Sunday, March 31, 2013 10:33
Could This be the Simple Formula That has Wrecked Two Civilizations, Going on Three?
If everyone Asked the Banks for their Money Tomorrow, only the first few would be successfully served. Cyprus? No. The US of A.The Case Against the Fed, Chapter 8, “Problems for the Fractional-Reserve Banker: Insolvency.” By Murray Rothbard. (Slightly edited for publication as a separate article – Tom Dennen)
And they'd use their one point seven billion hollow points to back it up...
Why?
If banks were legitimate businesses with 'normal' constraints, they would be legally liable to meet their contractual obligations, one of which is to 'pay you, on demand' your money.
A loss of confidence is always fatal because, by the very nature of fractional-reserve banking, no bank can honor all of its contracts.HOW IT WORKS
A bank has two “customers”: people who make the initial
deposit of cash and those who borrow the bank’s issue of warehouse
receipts against its deposits or 'reserves'.
The fractional-reserve process works because the law
treats a deposit of cash in a bank as credit rather than a 'bailment' or
a loan to the bank.
A deposit is a loan, and you expect a return of interest on it – it's a transfer of custody, not ownership.
Assume that I set up a Rothbard Bank, which adheres
strictly to a 100-percent reserve policy. Suppose that R20,000 is
deposited in the bank. Then, abstracting from my capital and other
assets of the bank, its balance sheet will look like this:
Assets Equity & Liabilities
CASH Warehouse Receipts to Cash
$20 000 $20 000
So long as Rothbard Bank receipts are treated by the
market as equivalent to cash, and they function as such, the receipts
will work as cash.

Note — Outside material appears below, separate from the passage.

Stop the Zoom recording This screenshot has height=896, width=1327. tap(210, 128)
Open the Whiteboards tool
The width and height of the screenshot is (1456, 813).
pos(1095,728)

So if Mr John Smith has deposited $3,000 at the
Rothbard Bank, buys a painting from an art gallery and pays for it with
his deposit receipt of $3,000, it's valid.
The art gallery need not bother redeeming the receipt for cash, trusting its promised value.
So neither the cash itself nor the
bank's receipt for it circulates as money and as long as deposit banks
adhere strictly to 100-percent reserve banking, there is also no
increase in the money supply; only the form in
which the money circulates changes. Thus, if there are R2 million of
cash existing in a society, and people deposit $1.2 million in deposit
banks, then the total of #2 million of money remains the same; the only
difference is that $800,000 will continue to be cash, whereas the
remaining R1.2 million will circulate as warehouse receipts to the cash,
redeemable in cash.
Then the Rothbard Deposit Bank decides to create $15,000 in warehouse receipts, unbacked by cash, but redeemable on demand in cash, and
lends them out with interest in various loans or purchases of
securities. Now the Rothbard Bank’s balance sheet looks like this:
Assets Equity & Liabilities
CASH Warehouse Receipts to Cash
$20 000 $35 000 (plus extra interest on $15 000)
IOUs from Debtors:
$15 000 (plus interest)
TOTAL TOTAL:
$35 000 $35 000
Something very different has happened in the bank’s
lending operation. There is an increase in warehouse receipts
circulating as money, but there has also been a total increase in the supply of money because warehouse receipts are circulating that are redeemable in cash but not fully backed by cash.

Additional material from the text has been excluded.